• [What is expected]
Only the line containing "Task: Open the Ecommerce tab" and those after it, up to the end of the records below, are to be set down, exactly as written.

Extracted records
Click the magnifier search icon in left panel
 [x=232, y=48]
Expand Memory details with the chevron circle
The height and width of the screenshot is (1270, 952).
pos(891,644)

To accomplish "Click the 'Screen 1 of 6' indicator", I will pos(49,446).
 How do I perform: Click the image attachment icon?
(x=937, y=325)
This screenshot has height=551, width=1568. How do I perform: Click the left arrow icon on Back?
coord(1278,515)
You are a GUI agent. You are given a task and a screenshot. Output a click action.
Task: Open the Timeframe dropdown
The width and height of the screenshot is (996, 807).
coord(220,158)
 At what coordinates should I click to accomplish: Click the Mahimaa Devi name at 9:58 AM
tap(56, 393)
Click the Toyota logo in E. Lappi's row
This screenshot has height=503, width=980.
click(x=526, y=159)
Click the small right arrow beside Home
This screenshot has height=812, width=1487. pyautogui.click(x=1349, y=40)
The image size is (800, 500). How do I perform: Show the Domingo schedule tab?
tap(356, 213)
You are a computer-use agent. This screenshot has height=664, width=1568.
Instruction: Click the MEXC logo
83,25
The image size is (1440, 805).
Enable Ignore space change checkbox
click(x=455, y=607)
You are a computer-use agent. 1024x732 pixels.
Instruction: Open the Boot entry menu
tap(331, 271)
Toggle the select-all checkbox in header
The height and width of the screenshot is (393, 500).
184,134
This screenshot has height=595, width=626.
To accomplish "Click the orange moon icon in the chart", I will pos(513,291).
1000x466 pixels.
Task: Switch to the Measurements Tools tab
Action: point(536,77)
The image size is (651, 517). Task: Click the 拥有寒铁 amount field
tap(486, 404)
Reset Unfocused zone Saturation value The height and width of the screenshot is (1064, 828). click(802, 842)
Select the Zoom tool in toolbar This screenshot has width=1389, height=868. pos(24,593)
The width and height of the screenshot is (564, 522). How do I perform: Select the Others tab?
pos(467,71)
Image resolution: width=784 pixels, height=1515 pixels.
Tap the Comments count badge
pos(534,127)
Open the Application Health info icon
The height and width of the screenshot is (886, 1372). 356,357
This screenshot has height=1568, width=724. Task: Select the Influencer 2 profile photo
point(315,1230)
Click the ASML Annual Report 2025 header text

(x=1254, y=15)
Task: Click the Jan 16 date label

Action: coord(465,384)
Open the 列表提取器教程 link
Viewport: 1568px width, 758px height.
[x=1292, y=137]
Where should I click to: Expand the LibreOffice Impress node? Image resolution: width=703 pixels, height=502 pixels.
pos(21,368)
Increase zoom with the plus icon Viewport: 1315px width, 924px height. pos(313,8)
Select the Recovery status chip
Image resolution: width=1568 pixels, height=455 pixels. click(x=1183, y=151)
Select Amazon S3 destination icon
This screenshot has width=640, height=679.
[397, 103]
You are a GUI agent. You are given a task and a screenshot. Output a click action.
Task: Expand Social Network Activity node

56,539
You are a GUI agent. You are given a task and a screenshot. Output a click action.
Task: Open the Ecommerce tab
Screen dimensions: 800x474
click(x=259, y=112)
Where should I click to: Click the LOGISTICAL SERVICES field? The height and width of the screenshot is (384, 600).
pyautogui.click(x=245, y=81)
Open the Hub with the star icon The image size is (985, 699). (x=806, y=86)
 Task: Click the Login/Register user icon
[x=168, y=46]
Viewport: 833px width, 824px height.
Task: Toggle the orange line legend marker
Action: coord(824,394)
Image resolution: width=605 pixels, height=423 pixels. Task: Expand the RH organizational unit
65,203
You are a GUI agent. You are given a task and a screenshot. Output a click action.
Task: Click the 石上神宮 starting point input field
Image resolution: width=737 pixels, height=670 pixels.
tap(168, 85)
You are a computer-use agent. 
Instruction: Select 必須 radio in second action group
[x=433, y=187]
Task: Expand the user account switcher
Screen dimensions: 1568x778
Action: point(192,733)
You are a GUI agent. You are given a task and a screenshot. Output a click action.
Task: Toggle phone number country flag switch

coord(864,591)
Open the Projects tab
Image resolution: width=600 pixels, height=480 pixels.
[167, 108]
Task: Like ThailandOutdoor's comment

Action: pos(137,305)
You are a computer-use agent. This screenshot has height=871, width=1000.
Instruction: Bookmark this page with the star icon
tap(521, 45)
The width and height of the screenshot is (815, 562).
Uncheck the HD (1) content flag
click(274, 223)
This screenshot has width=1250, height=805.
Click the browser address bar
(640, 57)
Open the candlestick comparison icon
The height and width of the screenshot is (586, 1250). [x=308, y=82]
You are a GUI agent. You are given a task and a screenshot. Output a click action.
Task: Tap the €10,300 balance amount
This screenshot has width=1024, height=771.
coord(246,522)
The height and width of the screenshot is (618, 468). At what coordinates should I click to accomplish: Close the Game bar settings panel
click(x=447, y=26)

• [Answer to the problem]
Task: Open the Ecommerce tab
Screen dimensions: 800x474
click(x=259, y=112)
Where should I click to: Click the LOGISTICAL SERVICES field? The height and width of the screenshot is (384, 600).
pyautogui.click(x=245, y=81)
Open the Hub with the star icon The image size is (985, 699). (x=806, y=86)
 Task: Click the Login/Register user icon
[x=168, y=46]
Viewport: 833px width, 824px height.
Task: Toggle the orange line legend marker
Action: coord(824,394)
Image resolution: width=605 pixels, height=423 pixels. Task: Expand the RH organizational unit
65,203
You are a GUI agent. You are given a task and a screenshot. Output a click action.
Task: Click the 石上神宮 starting point input field
Image resolution: width=737 pixels, height=670 pixels.
tap(168, 85)
You are a computer-use agent. 
Instruction: Select 必須 radio in second action group
[x=433, y=187]
Task: Expand the user account switcher
Screen dimensions: 1568x778
Action: point(192,733)
You are a GUI agent. You are given a task and a screenshot. Output a click action.
Task: Toggle phone number country flag switch

coord(864,591)
Open the Projects tab
Image resolution: width=600 pixels, height=480 pixels.
[167, 108]
Task: Like ThailandOutdoor's comment

Action: pos(137,305)
You are a computer-use agent. This screenshot has height=871, width=1000.
Instruction: Bookmark this page with the star icon
tap(521, 45)
The width and height of the screenshot is (815, 562).
Uncheck the HD (1) content flag
click(274, 223)
This screenshot has width=1250, height=805.
Click the browser address bar
(640, 57)
Open the candlestick comparison icon
The height and width of the screenshot is (586, 1250). [x=308, y=82]
You are a GUI agent. You are given a task and a screenshot. Output a click action.
Task: Tap the €10,300 balance amount
This screenshot has width=1024, height=771.
coord(246,522)
The height and width of the screenshot is (618, 468). At what coordinates should I click to accomplish: Close the Game bar settings panel
click(x=447, y=26)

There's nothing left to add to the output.